Three days after the quarrel, Prince Stepan Arkadyich Oblonsky—Stiva, as he was called in the fashionable world—woke at eight o’clock in the morning, not in his wife’s bedroom, but within the oxygen-tempered Class I comfort unit in his study. He woke as usual to the clangorous
thumpthumpthump
of booted robot feet crushing through the snow, as a regiment of 77s tromped in lockstep along the avenues outside.
Our tireless protectors,
he thought pleasantly, and uttered a blessing over the Ministry as he turned over his stout, well-cared-for person, as though to sink into a long sleep again.
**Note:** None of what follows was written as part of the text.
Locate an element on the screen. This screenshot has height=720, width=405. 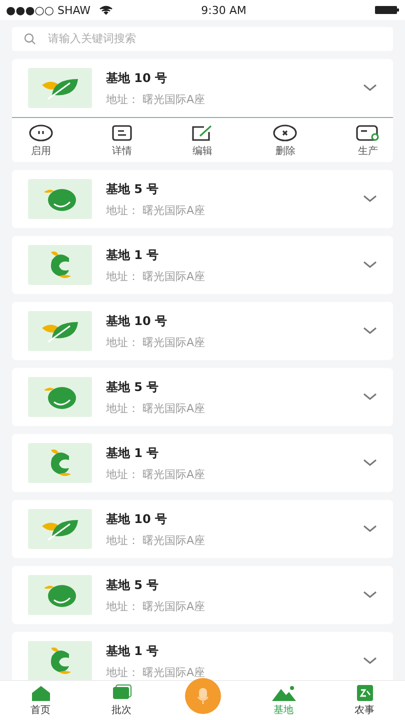
layers-icon is located at coordinates (121, 693).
He vigorously embraced the pillow on the other side and buried his face in it; but all at once he jumped up, banging his rotund forehead against the glass ceiling of the I/Comfort/6, and opened his eyes.
He suddenly remembered that he was not sleeping in his wife’s room, but in his study, and why: the smile vanished from his face, he knitted his brows.
Small Stiva, Stepan Arkadyich’s Class III companion robot, clomped happily into the room on his short piston-actuated legs, carrying his master’s boots and a telegram. Stiva, as yet unprepared to undertake the day’s obligations, bid his Class III come a bit closer, and then swiftly pressed three buttons below the rectangular screen centered in Small Stiva’s midsection. He sat back glumly in the I/Comfort/6, while every detail of his quarrel with his wife was displayed on Small Suva’s monitor, illuminating the hopelessness of Suva’s position and, worst of all, his own fault.
“Yes, she won’t forgive me, and she can’t forgive me,” Stepan Arkadyich moaned when the Memory ended. Small Stiva made a consoling chirp and piped,
“Now, master: She might forgive you.”
Stiva waved off the words of consolation. “The most awful thing about it is that it’s all my fault—all my fault, though I’m not to blame. That’s the point of the whole situation.”